Word and item position data
******************************

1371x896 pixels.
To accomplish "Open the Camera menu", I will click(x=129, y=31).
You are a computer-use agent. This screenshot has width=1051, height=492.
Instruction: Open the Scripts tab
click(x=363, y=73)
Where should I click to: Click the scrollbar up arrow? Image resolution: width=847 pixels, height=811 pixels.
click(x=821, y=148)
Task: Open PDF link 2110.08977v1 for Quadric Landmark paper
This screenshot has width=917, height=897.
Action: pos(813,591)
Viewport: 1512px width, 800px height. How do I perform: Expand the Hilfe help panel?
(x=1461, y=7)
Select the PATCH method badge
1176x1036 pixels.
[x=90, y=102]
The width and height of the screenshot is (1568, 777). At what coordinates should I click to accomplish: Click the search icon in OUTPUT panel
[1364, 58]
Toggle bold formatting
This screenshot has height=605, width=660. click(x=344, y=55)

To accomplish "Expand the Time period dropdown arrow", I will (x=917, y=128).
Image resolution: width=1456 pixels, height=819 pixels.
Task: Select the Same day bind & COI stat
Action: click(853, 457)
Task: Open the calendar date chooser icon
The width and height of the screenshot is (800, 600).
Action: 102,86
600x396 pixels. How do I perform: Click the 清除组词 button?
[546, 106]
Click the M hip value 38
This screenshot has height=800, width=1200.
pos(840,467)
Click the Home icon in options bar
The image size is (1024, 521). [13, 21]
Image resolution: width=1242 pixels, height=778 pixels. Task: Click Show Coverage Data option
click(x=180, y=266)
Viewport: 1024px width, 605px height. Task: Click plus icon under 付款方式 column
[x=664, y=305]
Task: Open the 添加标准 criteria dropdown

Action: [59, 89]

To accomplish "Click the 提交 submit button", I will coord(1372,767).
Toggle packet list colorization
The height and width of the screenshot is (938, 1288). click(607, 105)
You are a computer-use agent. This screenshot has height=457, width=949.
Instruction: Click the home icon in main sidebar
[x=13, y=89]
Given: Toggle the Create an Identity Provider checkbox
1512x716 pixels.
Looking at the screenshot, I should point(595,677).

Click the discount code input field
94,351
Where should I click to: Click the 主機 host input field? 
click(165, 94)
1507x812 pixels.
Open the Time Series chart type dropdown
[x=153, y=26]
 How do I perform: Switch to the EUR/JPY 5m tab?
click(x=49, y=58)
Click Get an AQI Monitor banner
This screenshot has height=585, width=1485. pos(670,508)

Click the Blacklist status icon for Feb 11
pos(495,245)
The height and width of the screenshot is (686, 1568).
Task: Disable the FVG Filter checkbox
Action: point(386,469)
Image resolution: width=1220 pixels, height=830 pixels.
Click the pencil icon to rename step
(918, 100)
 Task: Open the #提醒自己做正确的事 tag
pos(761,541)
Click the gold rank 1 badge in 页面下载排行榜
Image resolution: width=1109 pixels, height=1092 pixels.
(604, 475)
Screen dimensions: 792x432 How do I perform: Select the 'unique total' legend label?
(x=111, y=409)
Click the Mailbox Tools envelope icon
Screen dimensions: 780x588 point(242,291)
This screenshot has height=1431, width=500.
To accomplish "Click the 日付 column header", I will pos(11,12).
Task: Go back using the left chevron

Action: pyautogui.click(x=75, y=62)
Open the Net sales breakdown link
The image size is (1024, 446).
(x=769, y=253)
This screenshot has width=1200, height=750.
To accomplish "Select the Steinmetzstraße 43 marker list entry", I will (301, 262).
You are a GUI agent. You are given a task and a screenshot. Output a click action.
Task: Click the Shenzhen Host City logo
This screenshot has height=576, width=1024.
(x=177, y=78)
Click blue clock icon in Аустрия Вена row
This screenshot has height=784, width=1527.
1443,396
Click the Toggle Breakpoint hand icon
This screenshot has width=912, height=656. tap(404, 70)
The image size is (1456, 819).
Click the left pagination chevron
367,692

******************************

## GOAL
Retype the records exactly, from the start through the line containing "[x=13, y=89]".

## WRITTEN REPLY
1371x896 pixels.
To accomplish "Open the Camera menu", I will click(x=129, y=31).
You are a computer-use agent. This screenshot has width=1051, height=492.
Instruction: Open the Scripts tab
click(x=363, y=73)
Where should I click to: Click the scrollbar up arrow? Image resolution: width=847 pixels, height=811 pixels.
click(x=821, y=148)
Task: Open PDF link 2110.08977v1 for Quadric Landmark paper
This screenshot has width=917, height=897.
Action: pos(813,591)
Viewport: 1512px width, 800px height. How do I perform: Expand the Hilfe help panel?
(x=1461, y=7)
Select the PATCH method badge
1176x1036 pixels.
[x=90, y=102]
The width and height of the screenshot is (1568, 777). At what coordinates should I click to accomplish: Click the search icon in OUTPUT panel
[1364, 58]
Toggle bold formatting
This screenshot has height=605, width=660. click(x=344, y=55)

To accomplish "Expand the Time period dropdown arrow", I will (x=917, y=128).
Image resolution: width=1456 pixels, height=819 pixels.
Task: Select the Same day bind & COI stat
Action: click(853, 457)
Task: Open the calendar date chooser icon
The width and height of the screenshot is (800, 600).
Action: 102,86
600x396 pixels. How do I perform: Click the 清除组词 button?
[546, 106]
Click the M hip value 38
This screenshot has height=800, width=1200.
pos(840,467)
Click the Home icon in options bar
The image size is (1024, 521). [13, 21]
Image resolution: width=1242 pixels, height=778 pixels. Task: Click Show Coverage Data option
click(x=180, y=266)
Viewport: 1024px width, 605px height. Task: Click plus icon under 付款方式 column
[x=664, y=305]
Task: Open the 添加标准 criteria dropdown

Action: [59, 89]

To accomplish "Click the 提交 submit button", I will coord(1372,767).
Toggle packet list colorization
The height and width of the screenshot is (938, 1288). click(607, 105)
You are a computer-use agent. This screenshot has height=457, width=949.
Instruction: Click the home icon in main sidebar
[x=13, y=89]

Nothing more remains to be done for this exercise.